— start of Passage shown —
The Department of Homeland Security did not respond to a
request for comment. The White House spokesperson Abigail Jackson told me the
administration’s conversations with local officials were ongoing. “The Trump
Administration remains committed to enforcing federal laws and ensuring all
Americans feel safe in their communities,” she said by email. “Local leaders
should work with us, not against us, to achieve this goal.”
***
Homan, the administration’s “border czar,” arrived in
Minnesota this week and took
the reins from Greg Bovino, the ousted Border Patrol commander. He said
Thursday that federal immigration agents in the state will prioritize arresting
violent criminals, while acknowledging that the operation—which has swept up
refugees, children, and U.S. citizens with no criminal records—had “got away
from” its core mission.
Police in Minnesota have said they support the removal of
violent criminals from the community. But the federal government’s actions have
soured relations in a way that, for some, makes future coordination on
immigration enforcement unlikely, current and former officials told me. In
addition to killing two Minnesota residents, masked federal agents have roughed
up protesters and created a sense of fear in the community.
“Trust has been breached, and I don’t think you can get
that back,” Lucy Gerold, who served as a police officer in Minneapolis for more
than 30 years, told me. “I think they’ve lost the trust and breached the
ability to compromise or coordinate or cooperate.”
Gerold said she unwittingly found herself in the midst of
a federal immigration operation and was stunned by the lack of protocol and
professionalism. Despite having shown up in six unmarked cars to make an
arrest, the agents failed to secure the scene and control the flow of traffic.
The mix of protesters, moving cars, and armed agents created chaos, she said.
Although federal officials have said they want local police to help them
perform such tasks more smoothly, the Minneapolis Police Department is reluctant
to be associated with an operation that often appears disjointed,
unprofessional, and hostile.
— end of Passage shown —
— start of Data extract —
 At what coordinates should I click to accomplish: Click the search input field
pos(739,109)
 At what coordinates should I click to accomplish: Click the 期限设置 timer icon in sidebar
— end of Data extract —
= Required work =
**a)** According to the passage on immigration enforcement in Minnesota, how long did Lucy Gerold serve as a police officer in Minneapolis?
**b)** Say whether each statement agrees with the passage on immigration enforcement in Minnesota, giving yes or no and quoting the words that decide it: (i) Homan took over from Greg Bovino. (ii) The Department of Homeland Security gave a comment. (iii) The agents Gerold saw arrived in six marked cars.
**c)** Reproduce word for word the part of the passage on immigration enforcement in Minnesota that runs from "Although federal officials" to "unprofessional, and hostile.".

= Results by task =
**a)** More than 30 years.

**b)**
(i) Yes: "took the reins from Greg Bovino, the ousted Border Patrol commander"
(ii) No: "The Department of Homeland Security did not respond to a request for comment."
(iii) No: "having shown up in six unmarked cars to make an arrest"

**c)**
Although federal officials have said they want local police to help them
perform such tasks more smoothly, the Minneapolis Police Department is reluctant
to be associated with an operation that often appears disjointed,
unprofessional, and hostile.